Para estabelecer essa relação incrível, Gauthier e seus co-autores, pós-bolseiro Rankin McGugin e Ana Van Gulick Carnegie Mellon University, mediu a capacidade de 27 homens para identificar objetos de diferentes categorias divididas em dois grupos: vida e não- vida. Eles também testaram a capacidade dos sujeitos para reconhecer rostos.

Usando técnicas de mapeamento cerebral avançadas, os pesquisadores foram capazes de identificar a localização exata de FFA em cada indivíduo e para medir a espessura cortical.

Quando eles analisaram os resultados, os pesquisadores descobriram que os homens com casca mais grossa FFA geralmente realizada melhor para identificar objetos não-vivos, enquanto que aqueles com mais fina do córtex FFA melhores resultados para identificar rostos e objetos vivos.
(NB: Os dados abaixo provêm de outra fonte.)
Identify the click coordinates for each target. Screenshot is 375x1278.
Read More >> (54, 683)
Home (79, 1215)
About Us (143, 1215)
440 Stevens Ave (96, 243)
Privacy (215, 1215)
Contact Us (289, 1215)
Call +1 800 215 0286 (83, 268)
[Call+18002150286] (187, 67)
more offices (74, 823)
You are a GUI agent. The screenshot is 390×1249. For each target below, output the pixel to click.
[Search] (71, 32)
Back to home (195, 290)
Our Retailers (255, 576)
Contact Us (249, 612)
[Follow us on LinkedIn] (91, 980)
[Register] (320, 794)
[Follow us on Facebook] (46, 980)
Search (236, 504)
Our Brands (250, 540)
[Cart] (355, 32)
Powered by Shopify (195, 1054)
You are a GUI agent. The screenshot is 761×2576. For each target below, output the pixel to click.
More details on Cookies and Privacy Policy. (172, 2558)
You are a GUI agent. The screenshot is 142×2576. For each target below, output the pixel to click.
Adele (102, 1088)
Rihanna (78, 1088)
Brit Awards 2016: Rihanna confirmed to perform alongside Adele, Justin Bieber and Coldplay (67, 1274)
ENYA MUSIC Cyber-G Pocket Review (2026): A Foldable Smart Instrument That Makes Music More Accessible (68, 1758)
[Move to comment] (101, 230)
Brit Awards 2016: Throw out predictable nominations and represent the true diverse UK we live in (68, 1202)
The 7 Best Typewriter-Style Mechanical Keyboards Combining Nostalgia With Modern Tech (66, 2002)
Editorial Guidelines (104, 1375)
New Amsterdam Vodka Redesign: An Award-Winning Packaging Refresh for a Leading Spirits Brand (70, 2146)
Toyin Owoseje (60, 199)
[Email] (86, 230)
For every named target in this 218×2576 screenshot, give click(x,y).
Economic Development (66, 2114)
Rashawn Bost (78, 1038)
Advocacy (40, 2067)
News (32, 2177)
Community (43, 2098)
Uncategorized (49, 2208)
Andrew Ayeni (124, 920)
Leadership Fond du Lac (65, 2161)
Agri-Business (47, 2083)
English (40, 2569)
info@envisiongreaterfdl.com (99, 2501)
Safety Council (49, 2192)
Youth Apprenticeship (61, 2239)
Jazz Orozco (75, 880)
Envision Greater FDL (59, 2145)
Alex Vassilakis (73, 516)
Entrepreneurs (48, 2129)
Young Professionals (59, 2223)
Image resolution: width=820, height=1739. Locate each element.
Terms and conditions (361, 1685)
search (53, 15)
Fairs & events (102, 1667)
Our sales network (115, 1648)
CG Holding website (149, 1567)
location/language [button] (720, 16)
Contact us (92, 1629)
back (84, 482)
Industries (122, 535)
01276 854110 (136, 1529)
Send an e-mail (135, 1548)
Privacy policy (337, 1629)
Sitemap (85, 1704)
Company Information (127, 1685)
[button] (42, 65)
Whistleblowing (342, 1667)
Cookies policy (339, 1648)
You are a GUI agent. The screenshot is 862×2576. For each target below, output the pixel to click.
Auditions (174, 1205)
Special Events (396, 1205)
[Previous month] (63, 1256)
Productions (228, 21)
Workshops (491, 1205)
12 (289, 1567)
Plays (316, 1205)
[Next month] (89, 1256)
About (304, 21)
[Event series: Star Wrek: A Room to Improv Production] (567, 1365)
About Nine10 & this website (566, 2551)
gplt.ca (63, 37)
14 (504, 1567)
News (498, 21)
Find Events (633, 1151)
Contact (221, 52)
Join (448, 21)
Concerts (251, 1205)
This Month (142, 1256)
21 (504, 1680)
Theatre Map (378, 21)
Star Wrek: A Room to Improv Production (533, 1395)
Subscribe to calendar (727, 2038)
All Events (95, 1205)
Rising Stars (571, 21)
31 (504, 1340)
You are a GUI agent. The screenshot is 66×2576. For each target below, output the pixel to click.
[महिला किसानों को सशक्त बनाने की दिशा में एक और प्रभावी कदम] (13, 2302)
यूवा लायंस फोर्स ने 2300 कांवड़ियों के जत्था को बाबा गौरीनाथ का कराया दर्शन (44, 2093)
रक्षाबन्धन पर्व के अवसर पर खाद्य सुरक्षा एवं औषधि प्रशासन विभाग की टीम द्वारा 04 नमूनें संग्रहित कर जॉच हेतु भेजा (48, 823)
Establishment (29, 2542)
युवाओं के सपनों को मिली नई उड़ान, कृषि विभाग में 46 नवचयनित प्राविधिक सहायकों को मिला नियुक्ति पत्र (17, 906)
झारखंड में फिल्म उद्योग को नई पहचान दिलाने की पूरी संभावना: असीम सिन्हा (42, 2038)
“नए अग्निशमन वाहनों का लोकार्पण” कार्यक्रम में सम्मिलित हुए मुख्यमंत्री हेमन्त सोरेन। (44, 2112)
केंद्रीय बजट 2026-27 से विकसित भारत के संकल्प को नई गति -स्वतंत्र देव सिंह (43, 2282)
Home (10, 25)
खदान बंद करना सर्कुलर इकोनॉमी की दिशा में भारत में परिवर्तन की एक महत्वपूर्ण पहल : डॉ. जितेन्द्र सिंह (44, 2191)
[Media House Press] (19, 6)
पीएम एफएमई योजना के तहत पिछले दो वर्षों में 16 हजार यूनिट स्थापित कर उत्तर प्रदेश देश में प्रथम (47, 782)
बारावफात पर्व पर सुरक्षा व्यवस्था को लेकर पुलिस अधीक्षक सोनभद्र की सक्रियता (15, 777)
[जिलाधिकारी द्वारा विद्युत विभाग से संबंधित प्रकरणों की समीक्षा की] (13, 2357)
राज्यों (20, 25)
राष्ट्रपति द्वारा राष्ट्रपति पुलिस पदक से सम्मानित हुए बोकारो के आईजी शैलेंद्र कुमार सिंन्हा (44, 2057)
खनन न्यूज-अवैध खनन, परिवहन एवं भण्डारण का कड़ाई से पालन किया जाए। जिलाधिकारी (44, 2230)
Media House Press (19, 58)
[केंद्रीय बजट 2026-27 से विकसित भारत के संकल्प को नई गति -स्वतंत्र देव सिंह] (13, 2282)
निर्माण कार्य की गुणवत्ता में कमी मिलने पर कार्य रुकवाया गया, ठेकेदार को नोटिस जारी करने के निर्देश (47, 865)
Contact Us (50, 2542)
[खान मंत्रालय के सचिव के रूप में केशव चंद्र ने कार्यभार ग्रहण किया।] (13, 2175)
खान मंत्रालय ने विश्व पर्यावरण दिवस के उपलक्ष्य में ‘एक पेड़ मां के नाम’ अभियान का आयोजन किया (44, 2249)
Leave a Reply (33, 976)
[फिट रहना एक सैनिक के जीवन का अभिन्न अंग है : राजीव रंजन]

"É foi realmente uma surpresa ao descobrir que os efeitos são em direções opostas para rostos e objetos não-vivos", disse Gauthier. "Uma opção estamos explorando é que nós adquirir habilidades para rostos muito mais cedo do que nós aprendemos sobre o carro, bem como o desenvolvimento do cérebro é muito diferente do anterior mais tarde na vida."

Existem diferenças significativas em sexo e reconhecimento facial e objeto, de modo que os pesquisadores gostariam de repetir a experiência com as mulheres para ver se esta mesma relação se aplica. Eles também gostaria de começar com um grupo de não-especialistas e, em seguida, rastrear como as mudanças na espessura do córtex FFA, enquanto no processo de treinamento para se tornar especialistas.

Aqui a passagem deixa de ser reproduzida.